“Go first the master of thy herds to find,
True to his charge, a loyal swain and kind;
For thee he sighs; and to the loyal heir
And chaste Penelope extends his care.
At the Coracian rock he now resides,
Where Arethusa’s sable water glides;
The sable water and the copious mast
Swell the fat herd; luxuriant, large repast!
With him rest peaceful in the rural cell,
And all you ask his faithful tongue shall tell.
Me into other realms my cares convey,
To Sparta, still with female beauty gay;
For know, to Sparta thy loved offspring came,
To learn thy fortunes from the voice of Fame.”
At this the father, with a father’s care:
“Must he too suffer? he, O goddess! bear
Of wanderings and of woes a wretched share?
Through the wild ocean plough the dangerous way,
And leave his fortunes and his house a prey?

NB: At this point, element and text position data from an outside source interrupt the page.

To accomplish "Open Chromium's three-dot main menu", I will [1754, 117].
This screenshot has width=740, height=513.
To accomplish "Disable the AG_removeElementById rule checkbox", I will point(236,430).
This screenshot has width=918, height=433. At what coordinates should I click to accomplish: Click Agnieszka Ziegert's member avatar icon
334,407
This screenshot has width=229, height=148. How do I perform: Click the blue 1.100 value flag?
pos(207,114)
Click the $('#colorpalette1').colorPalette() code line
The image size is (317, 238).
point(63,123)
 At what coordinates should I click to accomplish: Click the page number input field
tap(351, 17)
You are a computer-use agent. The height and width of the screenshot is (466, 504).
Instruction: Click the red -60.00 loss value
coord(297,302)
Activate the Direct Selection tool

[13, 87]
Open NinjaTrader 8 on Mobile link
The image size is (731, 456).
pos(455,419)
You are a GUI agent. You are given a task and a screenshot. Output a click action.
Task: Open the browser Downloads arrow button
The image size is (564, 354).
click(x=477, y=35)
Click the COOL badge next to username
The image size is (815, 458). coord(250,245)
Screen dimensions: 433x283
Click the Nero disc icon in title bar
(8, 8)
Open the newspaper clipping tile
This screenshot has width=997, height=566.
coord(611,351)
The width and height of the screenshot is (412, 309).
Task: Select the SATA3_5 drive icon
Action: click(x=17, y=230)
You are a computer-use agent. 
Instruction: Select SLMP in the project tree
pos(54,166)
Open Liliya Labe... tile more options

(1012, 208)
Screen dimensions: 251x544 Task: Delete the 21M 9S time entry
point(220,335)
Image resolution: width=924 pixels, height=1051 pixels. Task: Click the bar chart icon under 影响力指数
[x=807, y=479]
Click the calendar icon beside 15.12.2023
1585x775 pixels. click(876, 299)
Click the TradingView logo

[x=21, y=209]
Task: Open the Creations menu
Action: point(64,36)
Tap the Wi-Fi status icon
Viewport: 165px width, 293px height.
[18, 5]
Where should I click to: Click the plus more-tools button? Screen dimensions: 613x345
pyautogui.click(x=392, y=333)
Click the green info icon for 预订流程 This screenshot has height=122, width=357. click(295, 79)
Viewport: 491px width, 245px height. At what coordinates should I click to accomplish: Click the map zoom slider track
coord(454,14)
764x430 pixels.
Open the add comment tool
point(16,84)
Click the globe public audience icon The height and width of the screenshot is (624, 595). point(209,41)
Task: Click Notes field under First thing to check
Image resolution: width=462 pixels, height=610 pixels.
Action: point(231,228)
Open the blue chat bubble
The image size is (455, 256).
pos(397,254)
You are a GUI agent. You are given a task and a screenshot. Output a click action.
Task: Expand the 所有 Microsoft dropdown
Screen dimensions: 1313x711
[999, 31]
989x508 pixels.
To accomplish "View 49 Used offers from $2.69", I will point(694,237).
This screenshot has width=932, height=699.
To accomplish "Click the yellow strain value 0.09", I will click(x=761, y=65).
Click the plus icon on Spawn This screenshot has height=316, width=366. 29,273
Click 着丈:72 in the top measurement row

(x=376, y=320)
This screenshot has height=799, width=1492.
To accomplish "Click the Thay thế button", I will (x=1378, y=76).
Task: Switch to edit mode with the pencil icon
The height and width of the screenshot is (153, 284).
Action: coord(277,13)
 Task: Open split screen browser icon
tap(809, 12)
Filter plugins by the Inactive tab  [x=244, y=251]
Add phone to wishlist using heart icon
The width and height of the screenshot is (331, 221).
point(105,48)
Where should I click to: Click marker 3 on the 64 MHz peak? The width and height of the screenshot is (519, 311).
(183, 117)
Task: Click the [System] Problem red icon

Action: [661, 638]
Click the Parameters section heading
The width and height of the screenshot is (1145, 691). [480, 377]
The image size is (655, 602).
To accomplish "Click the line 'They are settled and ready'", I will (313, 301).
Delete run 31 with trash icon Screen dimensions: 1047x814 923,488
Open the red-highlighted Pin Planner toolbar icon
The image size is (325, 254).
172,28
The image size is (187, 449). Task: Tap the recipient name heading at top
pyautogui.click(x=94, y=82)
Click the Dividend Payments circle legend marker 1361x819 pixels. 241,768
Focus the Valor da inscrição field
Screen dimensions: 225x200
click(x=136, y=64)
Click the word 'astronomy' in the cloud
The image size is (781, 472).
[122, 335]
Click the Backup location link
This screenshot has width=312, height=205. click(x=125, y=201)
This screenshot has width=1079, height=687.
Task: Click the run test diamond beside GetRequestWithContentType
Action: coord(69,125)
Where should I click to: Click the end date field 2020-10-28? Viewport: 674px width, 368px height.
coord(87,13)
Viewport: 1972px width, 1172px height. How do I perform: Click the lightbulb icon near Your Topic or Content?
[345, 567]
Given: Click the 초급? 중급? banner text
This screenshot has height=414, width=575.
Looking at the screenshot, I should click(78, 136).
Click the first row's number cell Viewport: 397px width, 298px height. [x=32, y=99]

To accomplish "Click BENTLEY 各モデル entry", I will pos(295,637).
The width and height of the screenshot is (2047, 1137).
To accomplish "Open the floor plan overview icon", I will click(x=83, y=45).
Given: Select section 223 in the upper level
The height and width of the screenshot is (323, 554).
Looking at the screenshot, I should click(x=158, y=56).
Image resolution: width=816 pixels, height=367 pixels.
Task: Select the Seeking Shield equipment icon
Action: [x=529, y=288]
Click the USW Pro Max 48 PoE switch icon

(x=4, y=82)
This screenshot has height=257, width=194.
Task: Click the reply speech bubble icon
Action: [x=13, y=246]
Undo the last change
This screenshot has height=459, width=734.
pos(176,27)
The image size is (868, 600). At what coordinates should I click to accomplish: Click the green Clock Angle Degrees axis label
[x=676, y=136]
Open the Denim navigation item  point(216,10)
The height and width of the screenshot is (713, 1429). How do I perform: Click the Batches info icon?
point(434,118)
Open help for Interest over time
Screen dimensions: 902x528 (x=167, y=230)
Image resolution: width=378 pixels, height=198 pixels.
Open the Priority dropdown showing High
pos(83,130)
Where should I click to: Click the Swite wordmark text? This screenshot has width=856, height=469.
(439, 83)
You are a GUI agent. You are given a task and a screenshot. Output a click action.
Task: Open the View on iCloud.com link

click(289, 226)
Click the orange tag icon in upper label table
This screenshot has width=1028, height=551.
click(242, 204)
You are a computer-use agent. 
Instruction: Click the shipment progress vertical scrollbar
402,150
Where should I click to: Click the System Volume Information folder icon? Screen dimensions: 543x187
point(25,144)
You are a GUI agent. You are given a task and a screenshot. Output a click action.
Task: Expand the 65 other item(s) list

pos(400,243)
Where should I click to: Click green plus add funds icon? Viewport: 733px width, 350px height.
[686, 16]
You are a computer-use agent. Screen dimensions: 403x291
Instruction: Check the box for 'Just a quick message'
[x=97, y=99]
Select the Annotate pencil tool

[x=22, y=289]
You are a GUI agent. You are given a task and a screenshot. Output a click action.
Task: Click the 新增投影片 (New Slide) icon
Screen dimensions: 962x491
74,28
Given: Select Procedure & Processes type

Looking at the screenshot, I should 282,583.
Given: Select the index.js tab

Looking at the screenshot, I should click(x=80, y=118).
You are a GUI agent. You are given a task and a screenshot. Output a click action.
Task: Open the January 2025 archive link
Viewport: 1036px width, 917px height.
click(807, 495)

Why would’st not thou, O all-enlighten’d
mind!
Inform him certain, and protect him, kind?”
To whom Minerva: “Be thy soul at rest;
And know, whatever heaven ordains is best.
To fame I sent him, to acquire renown;
To other regions is his virtue known;
Secure he sits, near great Atrides placed;
With friendships strengthen’d, and with honours
graced,
But lo! an ambush waits his passage o’er;
Fierce foes insidious intercept the shore;
In vain; far sooner all the murderous brood
This injured land shall fatten with their blood.”
She spake, then touch’d him with her powerful
wand:
The skin shrunk up, and wither’d at her hand;
A swift old age o’er all his members spread;
A sudden frost was sprinkled on his head;
Nor longer in the heavy eye-ball shined
The glance divine, forth-beaming from the mind.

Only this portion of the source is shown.